Ryanair stracił dwa prawa do lądowania i odlotów na holenderskim lotnisku w Eindhoven. Powodem były „wielokrotnie i celowe” opóźnienia w lotach.
Koordynator ds. slotów, AcNL, zmusił Ryanaira do zrzeczenia się dwóch praw do lądowania i odlotów na dwóch trasach. Ze względu na fakt, iż były one „wielokrotnie i celowo” opóźniane w sezonie letnim – donosi Eindhovens Dagblad.
Kara dla Ryanaira na lotnisku w Holandii
Władze lotniska w Eindhoven postanowiły ukarać Ryanaira za powtarzające się opóźnienia. W ten sposób irlandzkie linie lotnicze straciły pozwolenie na lądowanie i odloty w przypadku dwóch tras.
Od dwóch lat tani przewoźnik obsługuje loty w poniedziałkowe wieczory ze stolicy Bułgarii, Sofii oraz w czwartkowe wieczory z Pizy we Włoszech do Eindhoven. Jednak holenderski koordynator ds. lotnisk, ACNL, stwierdził, że loty irlandzkich linii lotniczych z tych miejsc docelowych były opóźnione średnio o godzinę ponad 30 razy w ciągu trzech miesięcy. To z kolei miało wpływ na odloty późnym wieczorem.
Ryanair otrzymał w tej sprawie ostrzeżenie od lotniska w czerwcu. Jednak do sierpnia nie było w tej kwestii poprawy. Dlatego też oskarżono linię o celowe nieprzestrzeganie zasad dotyczących slotów na lądowanie. Sprawa trafiła do sądu, a spór zakończył się niedawno z wyrokiem na korzyść ACNL.
Konsekwencją jest kara dla Ryanaira, który utraci dwa sloty w Eindhoven w letnim rozkładzie lotów. Oznacza to, że będzie musiał je wycofać z rozkładu lub znaleźć inny termin na loty.

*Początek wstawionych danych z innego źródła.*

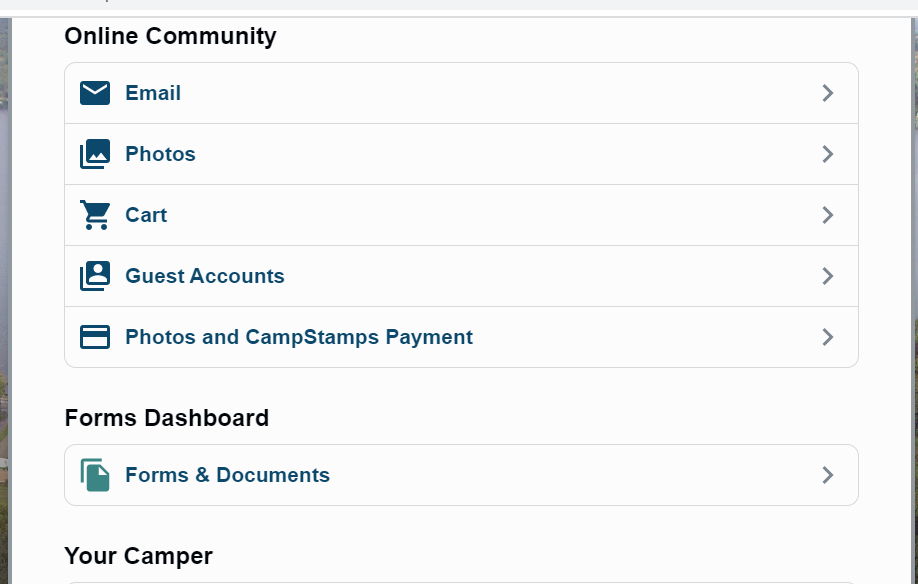Viewport: 918px width, 584px height.
Task: Open the Email link
Action: pyautogui.click(x=153, y=93)
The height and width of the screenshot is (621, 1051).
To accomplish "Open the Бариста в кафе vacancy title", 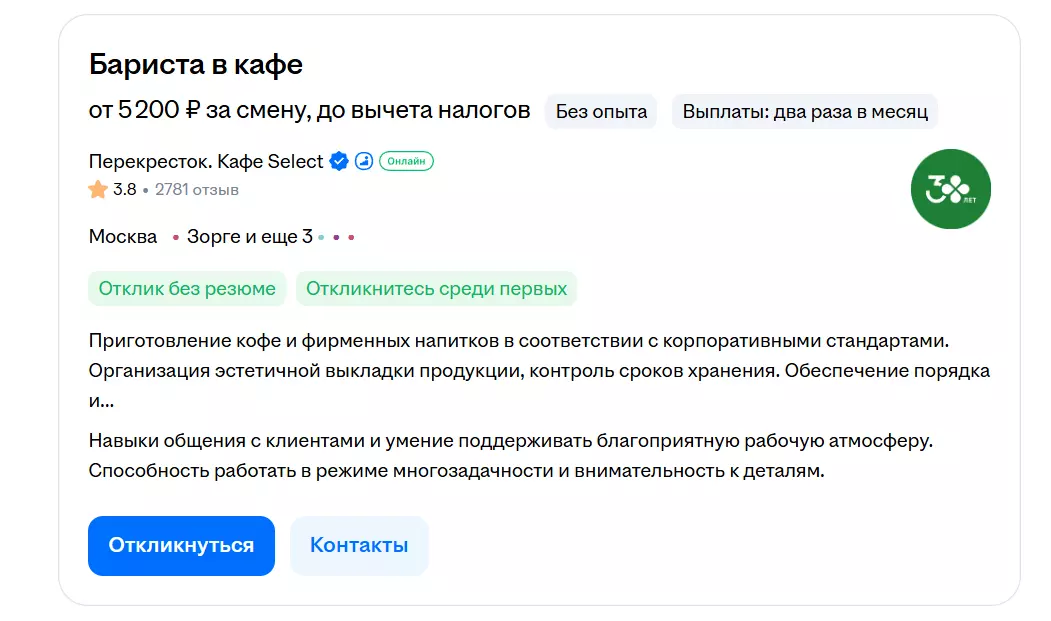I will [x=196, y=65].
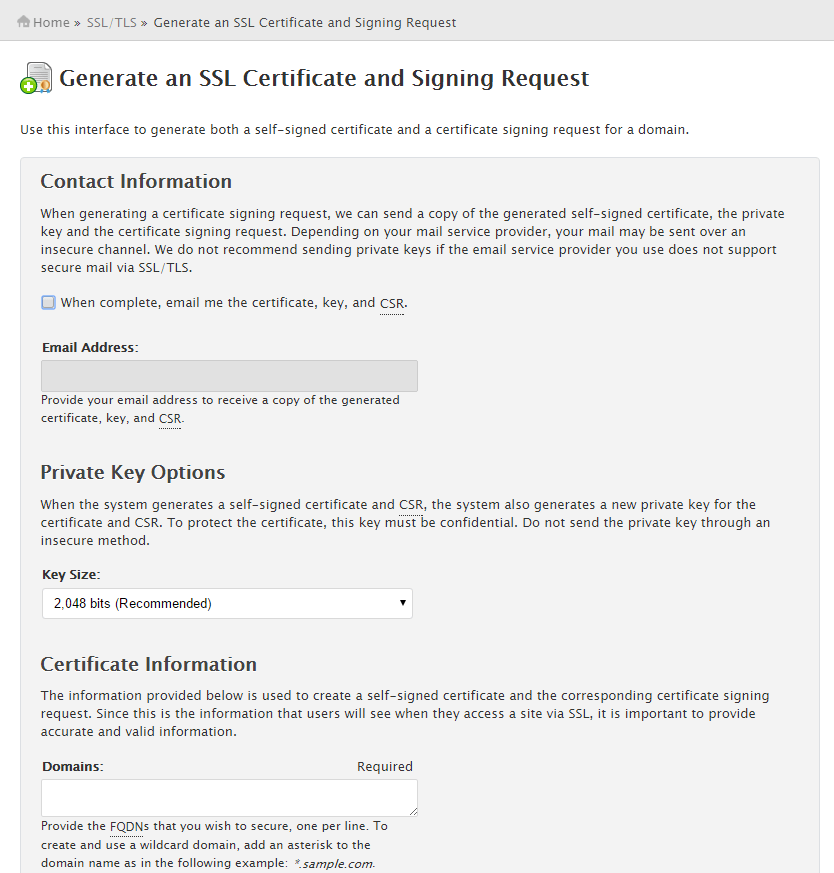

Irlandzki przewoźnik przyzwyczajony do dyktowania warunków
Kara dla Ryanaira, przyzwyczajonego do grożenia lotniskom i operatorom wycofaniem lotów, jest czymś nowym. Przewoźnik znany jest z nieustannego skupiania się na kosztach ogólnych. A także dążeniu do priorytetowego traktowania lotnisk i kierunków, które pozwalają mu chronić swoje zyski.
Przypomnijmy, że w październiku linie lotnicze ogłosiły, iż nie wznowią lotów do Tel Awiwu z powodu sporu o przydział slotów i korzystanie z Terminalu 1. Zakwestionowały trasy wiedeńskie z powodu, jak to określiły, „szkodliwych” opłat lotniskowych w Austrii. I skrytykowały Belgię za „nieodpowiedzialne” podatki w tym kraju.
Natomiast w lipcu we Francji irlandzkie linie lotnicze odwołały wszystkie swoje połączenia do i z Bergerac, Brive i Strasburga, obwiniając o to „nieopłacalne” podwyżki podatków. Ponadto Ryanair wycofał się z części lotnisk w Niemczech. A trwający spór z hiszpańskimi władzami o „wygórowane” opłaty doprowadził do redukcji ponad miliona miejsc na trasach letnich i zimowych.
Z okazji skorzystali szybko konkurenci, którzy natychmiast ogłosili dwucyfrowe zwiększenie swoich mocy przerobowych w Hiszpanii, która jest obecnie drugim najczęściej odwiedzanym krajem na świecie.